A wardrobe malfunction is a clothing failure that accidentally or intentionally exposes a person's intimate parts. It is different from deliberate incidents of indecent exposure or public flashing. Justin Timberlake first used the term when apologizing for the Super Bowl XXXVIII halftime show controversy during the 2004 Grammy Awards. The phrase "wardrobe malfunction" was in turn used by the media to refer to the incident and entered pop culture. There was a long history of such incidents before the term was coined and it has since become common.

Etymology
The American Dialect Society defines "wardrobe malfunction" as "an unanticipated exposure of bodily parts". Global Language Monitor, which tracks usage of words on the internet and in newspapers worldwide, identified the term as the top Hollywood, California, United States contribution to English (HollyWordie) in 2004, surpassing words like girlie men, Yo! and frass.
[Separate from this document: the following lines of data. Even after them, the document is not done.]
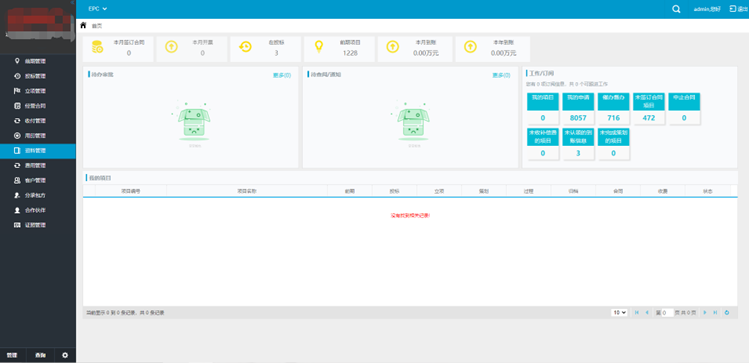This screenshot has height=363, width=749.
Task: Click the yellow lightbulb icon showing 1228
Action: tap(319, 47)
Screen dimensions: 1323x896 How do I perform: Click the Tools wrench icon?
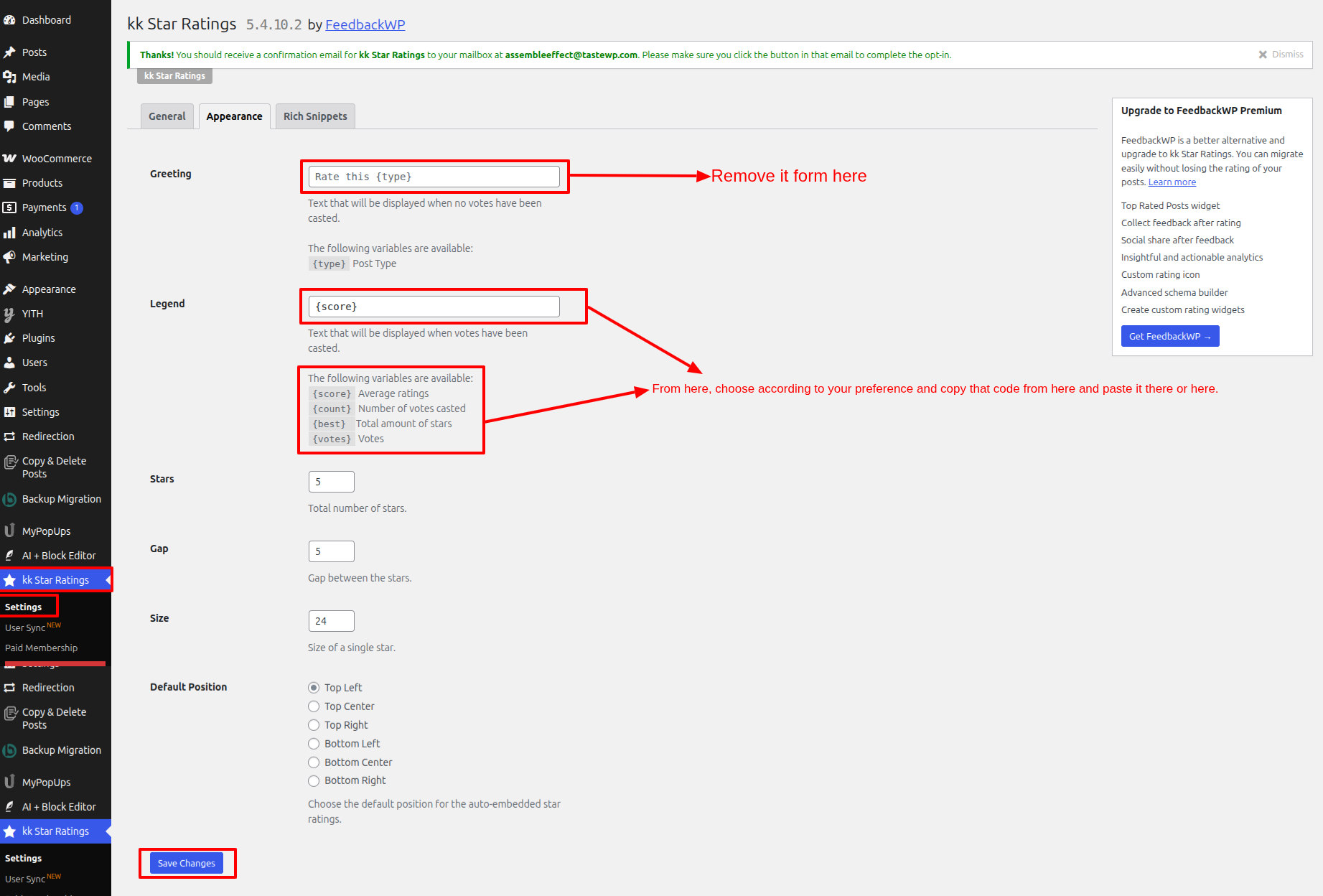[x=9, y=388]
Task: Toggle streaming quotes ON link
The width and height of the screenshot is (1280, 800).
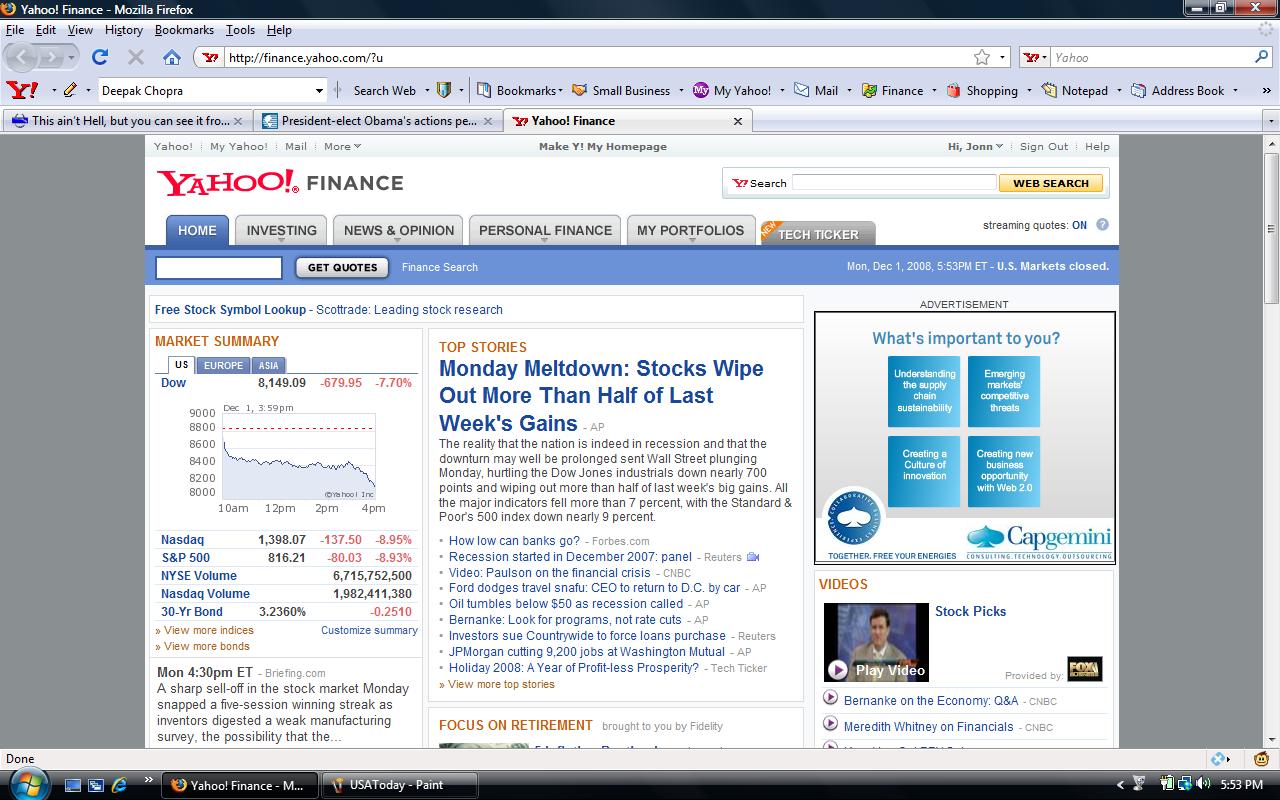Action: (x=1079, y=226)
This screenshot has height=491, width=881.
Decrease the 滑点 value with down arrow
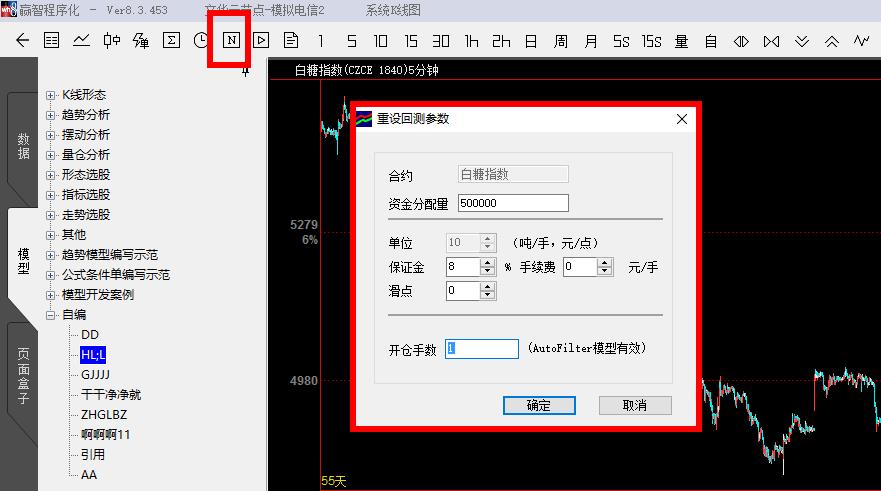point(488,296)
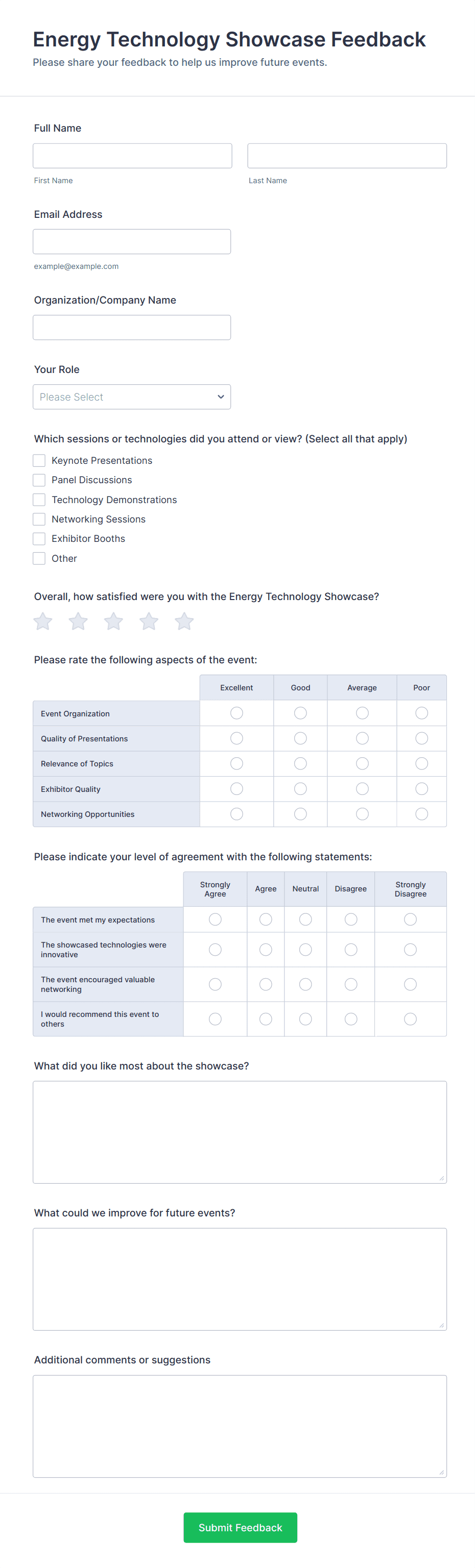
Task: Check the Keynote Presentations checkbox
Action: click(39, 460)
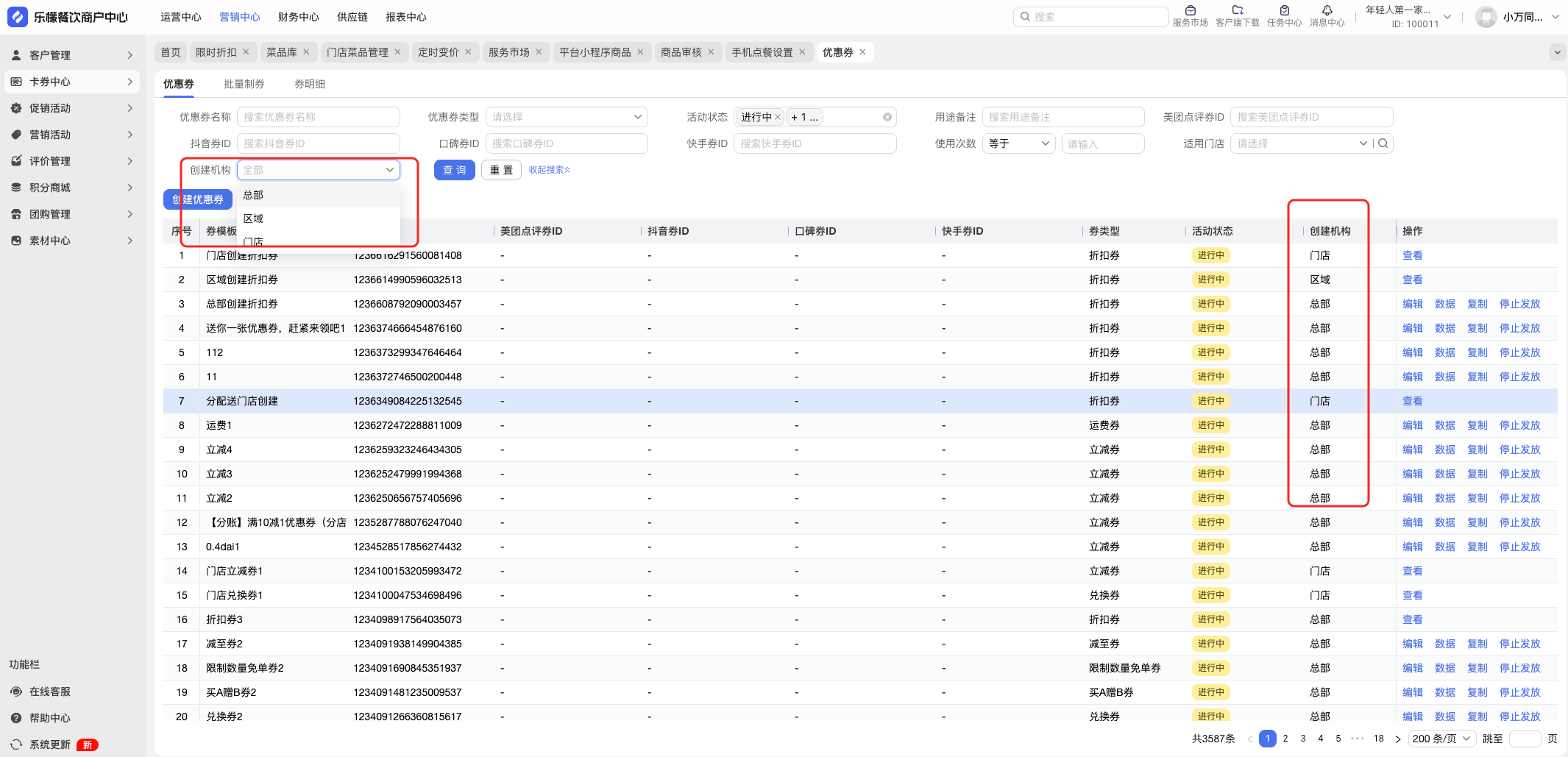Open the 服务市场 icon in the header
Viewport: 1568px width, 757px height.
pos(1190,11)
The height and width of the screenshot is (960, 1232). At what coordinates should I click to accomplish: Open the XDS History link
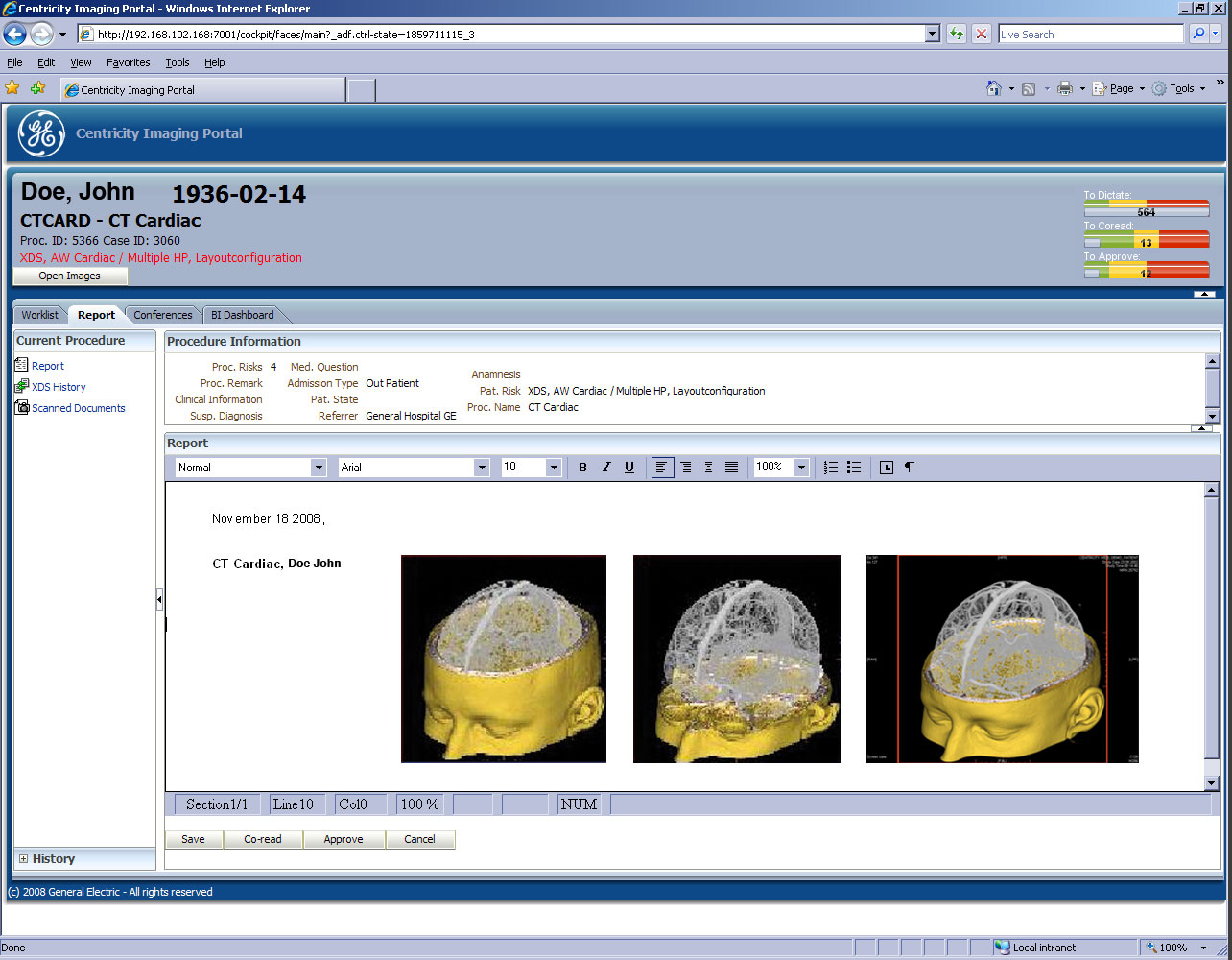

The term was also one of the new entrants into the Chambers Dictionary in 2008, along with words like electrosmog, carbon footprint, credit crunch and social networking. The dictionary defines it as "the temporary failure of an item of clothing to do its job in covering a part of the body that it would be advisable to keep covered."

Origins
The term was first used on February 1, 2004, by singers Justin Timberlake and Janet Jackson in a statement attempting to explain the Super Bowl XXXVIII halftime show controversy, during which Jackson's right breast was exposed. Timberlake apologized for the incident, stating he was "sorry that anyone was offended by the wardrobe malfunction during the halftime performance of the Super Bowl..." The term wardrobe malfunction appeared in numerous stories in major US consumer and business publications, newspapers, and major TV and radio broadcasts. Journalist Eric Alterman described the incident as "the most famous 'wardrobe malfunction' since Lady Godiva."

Related terms
The American Dialect Society had a number of related terms for word of the year nominations in 2004, including Janet moment ("unplanned bodily exposure at a public function"), boobgate ("scandal over Janet Jackson's exposed breast"), nipplegate (like boobgate, "but used earlier in squawk over Jackson's possible nipple ring"), and wardrobe malfunction ("overexposure in a mammary way"). The term has been translated into other languages to describe similar incidents, including  (Dutch),  (French),  or  (Italian), and  (Spanish).

Instances

In April 1957, Italian actress Sophia Loren was being welcomed to Hollywood by Paramount Pictures at a dinner party at Romanoff's restaurant in Beverly Hills. American actress Jayne Mansfield arrived last and went directly to Loren's table. Mansfield had previously engineered several stunts exposing her breasts. On this evening, she was seated between Loren and her dinner companion Clifton Webb. Braless and wearing a deeply plunging neckline, Mansfield at one point stood and purposefully leaned over the table, further exposing her breasts and her left nipple. Photographer Delmar Watson pictured Loren staring at Mansfield's breasts, and Joe Shere also recorded the incident. Shere's picture received international attention, and was published world-wide.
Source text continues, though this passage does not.